++++ SUPPLIED MATERIAL ++++

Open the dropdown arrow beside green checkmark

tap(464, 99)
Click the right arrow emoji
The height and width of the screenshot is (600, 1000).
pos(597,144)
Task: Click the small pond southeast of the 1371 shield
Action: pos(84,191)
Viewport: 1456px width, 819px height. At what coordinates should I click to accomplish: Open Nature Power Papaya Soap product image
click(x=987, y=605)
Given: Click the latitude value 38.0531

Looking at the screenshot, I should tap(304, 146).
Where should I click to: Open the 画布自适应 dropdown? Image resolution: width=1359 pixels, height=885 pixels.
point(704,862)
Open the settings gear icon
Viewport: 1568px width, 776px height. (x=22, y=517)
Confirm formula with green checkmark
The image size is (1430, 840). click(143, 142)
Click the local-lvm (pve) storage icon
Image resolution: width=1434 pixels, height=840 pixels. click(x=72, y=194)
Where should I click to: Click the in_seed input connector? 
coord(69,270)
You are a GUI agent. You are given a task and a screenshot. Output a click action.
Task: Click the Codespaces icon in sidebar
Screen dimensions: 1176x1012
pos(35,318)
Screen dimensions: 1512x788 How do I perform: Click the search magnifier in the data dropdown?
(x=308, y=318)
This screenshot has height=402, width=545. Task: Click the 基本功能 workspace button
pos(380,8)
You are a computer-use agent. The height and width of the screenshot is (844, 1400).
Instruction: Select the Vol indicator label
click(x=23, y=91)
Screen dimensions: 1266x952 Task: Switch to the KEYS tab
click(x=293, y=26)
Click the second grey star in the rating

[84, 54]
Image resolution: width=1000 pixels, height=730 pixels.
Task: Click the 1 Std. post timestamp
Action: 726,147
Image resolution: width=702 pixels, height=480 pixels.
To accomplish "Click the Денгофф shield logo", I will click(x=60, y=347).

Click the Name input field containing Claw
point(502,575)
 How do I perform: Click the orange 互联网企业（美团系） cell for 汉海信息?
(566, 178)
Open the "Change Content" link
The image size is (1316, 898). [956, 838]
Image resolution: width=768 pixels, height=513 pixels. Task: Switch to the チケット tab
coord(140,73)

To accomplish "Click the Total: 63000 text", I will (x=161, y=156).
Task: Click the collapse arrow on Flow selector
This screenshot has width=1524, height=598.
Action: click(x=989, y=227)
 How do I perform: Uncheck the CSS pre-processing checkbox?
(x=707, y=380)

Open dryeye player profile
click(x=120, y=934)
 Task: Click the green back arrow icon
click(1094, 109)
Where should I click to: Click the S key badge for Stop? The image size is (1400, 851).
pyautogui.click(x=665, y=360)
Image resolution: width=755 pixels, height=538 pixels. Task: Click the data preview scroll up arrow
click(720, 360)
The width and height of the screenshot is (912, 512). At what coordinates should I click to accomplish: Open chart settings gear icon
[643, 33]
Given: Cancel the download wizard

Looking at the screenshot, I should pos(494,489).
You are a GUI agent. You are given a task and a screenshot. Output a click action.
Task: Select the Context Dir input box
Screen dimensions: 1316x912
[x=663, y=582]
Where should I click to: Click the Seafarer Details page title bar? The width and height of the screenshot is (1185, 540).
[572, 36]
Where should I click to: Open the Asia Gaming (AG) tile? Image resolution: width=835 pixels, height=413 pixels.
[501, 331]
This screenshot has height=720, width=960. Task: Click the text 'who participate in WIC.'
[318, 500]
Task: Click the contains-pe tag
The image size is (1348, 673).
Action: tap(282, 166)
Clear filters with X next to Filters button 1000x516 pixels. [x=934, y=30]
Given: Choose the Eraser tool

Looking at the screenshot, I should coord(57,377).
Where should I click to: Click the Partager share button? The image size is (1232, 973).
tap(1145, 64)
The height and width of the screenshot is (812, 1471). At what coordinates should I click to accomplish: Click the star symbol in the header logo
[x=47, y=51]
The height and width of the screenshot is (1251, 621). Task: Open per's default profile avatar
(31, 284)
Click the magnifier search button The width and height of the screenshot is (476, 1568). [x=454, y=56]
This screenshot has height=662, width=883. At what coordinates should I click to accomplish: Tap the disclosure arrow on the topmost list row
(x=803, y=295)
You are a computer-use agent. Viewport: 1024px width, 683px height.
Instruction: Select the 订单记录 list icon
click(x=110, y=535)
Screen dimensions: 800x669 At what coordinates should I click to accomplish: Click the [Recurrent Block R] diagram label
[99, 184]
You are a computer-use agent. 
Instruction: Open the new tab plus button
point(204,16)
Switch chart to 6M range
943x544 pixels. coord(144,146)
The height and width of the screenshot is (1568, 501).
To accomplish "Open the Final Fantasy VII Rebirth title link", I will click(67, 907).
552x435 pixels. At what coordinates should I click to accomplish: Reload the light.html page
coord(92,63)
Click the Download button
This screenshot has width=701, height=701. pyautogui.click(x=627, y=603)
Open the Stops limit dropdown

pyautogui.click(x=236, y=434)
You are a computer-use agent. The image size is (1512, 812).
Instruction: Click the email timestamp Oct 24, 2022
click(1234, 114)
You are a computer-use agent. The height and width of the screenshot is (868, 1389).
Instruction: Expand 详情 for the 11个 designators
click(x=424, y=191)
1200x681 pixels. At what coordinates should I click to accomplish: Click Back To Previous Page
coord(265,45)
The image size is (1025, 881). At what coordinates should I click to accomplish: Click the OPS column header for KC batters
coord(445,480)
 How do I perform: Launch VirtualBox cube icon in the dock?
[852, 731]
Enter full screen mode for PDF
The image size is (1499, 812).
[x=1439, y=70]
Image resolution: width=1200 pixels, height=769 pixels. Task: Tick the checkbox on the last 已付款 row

++++

— WHAT TO WORK ON —
Restate the material exactly as given.

— ANSWER TO THE EXERCISE —
Open the dropdown arrow beside green checkmark

tap(464, 99)
Click the right arrow emoji
The height and width of the screenshot is (600, 1000).
pos(597,144)
Task: Click the small pond southeast of the 1371 shield
Action: pos(84,191)
Viewport: 1456px width, 819px height. At what coordinates should I click to accomplish: Open Nature Power Papaya Soap product image
click(x=987, y=605)
Given: Click the latitude value 38.0531

Looking at the screenshot, I should tap(304, 146).
Where should I click to: Open the 画布自适应 dropdown? Image resolution: width=1359 pixels, height=885 pixels.
point(704,862)
Open the settings gear icon
Viewport: 1568px width, 776px height. (x=22, y=517)
Confirm formula with green checkmark
The image size is (1430, 840). click(143, 142)
Click the local-lvm (pve) storage icon
Image resolution: width=1434 pixels, height=840 pixels. click(x=72, y=194)
Where should I click to: Click the in_seed input connector? 
coord(69,270)
You are a GUI agent. You are given a task and a screenshot. Output a click action.
Task: Click the Codespaces icon in sidebar
Screen dimensions: 1176x1012
pos(35,318)
Screen dimensions: 1512x788 How do I perform: Click the search magnifier in the data dropdown?
(x=308, y=318)
This screenshot has height=402, width=545. Task: Click the 基本功能 workspace button
pos(380,8)
You are a computer-use agent. The height and width of the screenshot is (844, 1400).
Instruction: Select the Vol indicator label
click(x=23, y=91)
Screen dimensions: 1266x952 Task: Switch to the KEYS tab
click(x=293, y=26)
Click the second grey star in the rating

[84, 54]
Image resolution: width=1000 pixels, height=730 pixels.
Task: Click the 1 Std. post timestamp
Action: 726,147
Image resolution: width=702 pixels, height=480 pixels.
To accomplish "Click the Денгофф shield logo", I will click(x=60, y=347).

Click the Name input field containing Claw
point(502,575)
 How do I perform: Click the orange 互联网企业（美团系） cell for 汉海信息?
(566, 178)
Open the "Change Content" link
The image size is (1316, 898). [956, 838]
Image resolution: width=768 pixels, height=513 pixels. Task: Switch to the チケット tab
coord(140,73)

To accomplish "Click the Total: 63000 text", I will (x=161, y=156).
Task: Click the collapse arrow on Flow selector
This screenshot has width=1524, height=598.
Action: click(x=989, y=227)
 How do I perform: Uncheck the CSS pre-processing checkbox?
(x=707, y=380)

Open dryeye player profile
click(x=120, y=934)
 Task: Click the green back arrow icon
click(1094, 109)
Where should I click to: Click the S key badge for Stop? The image size is (1400, 851).
pyautogui.click(x=665, y=360)
Image resolution: width=755 pixels, height=538 pixels. Task: Click the data preview scroll up arrow
click(720, 360)
The width and height of the screenshot is (912, 512). At what coordinates should I click to accomplish: Open chart settings gear icon
[643, 33]
Given: Cancel the download wizard

Looking at the screenshot, I should pos(494,489).
You are a GUI agent. You are given a task and a screenshot. Output a click action.
Task: Select the Context Dir input box
Screen dimensions: 1316x912
[x=663, y=582]
Where should I click to: Click the Seafarer Details page title bar? The width and height of the screenshot is (1185, 540).
[572, 36]
Where should I click to: Open the Asia Gaming (AG) tile? Image resolution: width=835 pixels, height=413 pixels.
[501, 331]
This screenshot has height=720, width=960. Task: Click the text 'who participate in WIC.'
[318, 500]
Task: Click the contains-pe tag
The image size is (1348, 673).
Action: tap(282, 166)
Clear filters with X next to Filters button 1000x516 pixels. [x=934, y=30]
Given: Choose the Eraser tool

Looking at the screenshot, I should coord(57,377).
Where should I click to: Click the Partager share button? The image size is (1232, 973).
tap(1145, 64)
The height and width of the screenshot is (812, 1471). At what coordinates should I click to accomplish: Click the star symbol in the header logo
[x=47, y=51]
The height and width of the screenshot is (1251, 621). Task: Open per's default profile avatar
(31, 284)
Click the magnifier search button The width and height of the screenshot is (476, 1568). [x=454, y=56]
This screenshot has height=662, width=883. At what coordinates should I click to accomplish: Tap the disclosure arrow on the topmost list row
(x=803, y=295)
You are a computer-use agent. Viewport: 1024px width, 683px height.
Instruction: Select the 订单记录 list icon
click(x=110, y=535)
Screen dimensions: 800x669 At what coordinates should I click to accomplish: Click the [Recurrent Block R] diagram label
[99, 184]
You are a computer-use agent. 
Instruction: Open the new tab plus button
point(204,16)
Switch chart to 6M range
943x544 pixels. coord(144,146)
The height and width of the screenshot is (1568, 501).
To accomplish "Open the Final Fantasy VII Rebirth title link", I will click(67, 907).
552x435 pixels. At what coordinates should I click to accomplish: Reload the light.html page
coord(92,63)
Click the Download button
This screenshot has width=701, height=701. pyautogui.click(x=627, y=603)
Open the Stops limit dropdown

pyautogui.click(x=236, y=434)
You are a computer-use agent. The image size is (1512, 812).
Instruction: Click the email timestamp Oct 24, 2022
click(1234, 114)
You are a computer-use agent. The height and width of the screenshot is (868, 1389).
Instruction: Expand 详情 for the 11个 designators
click(x=424, y=191)
1200x681 pixels. At what coordinates should I click to accomplish: Click Back To Previous Page
coord(265,45)
The image size is (1025, 881). At what coordinates should I click to accomplish: Click the OPS column header for KC batters
coord(445,480)
 How do I perform: Launch VirtualBox cube icon in the dock?
[852, 731]
Enter full screen mode for PDF
The image size is (1499, 812).
[x=1439, y=70]
Image resolution: width=1200 pixels, height=769 pixels. Task: Tick the checkbox on the last 已付款 row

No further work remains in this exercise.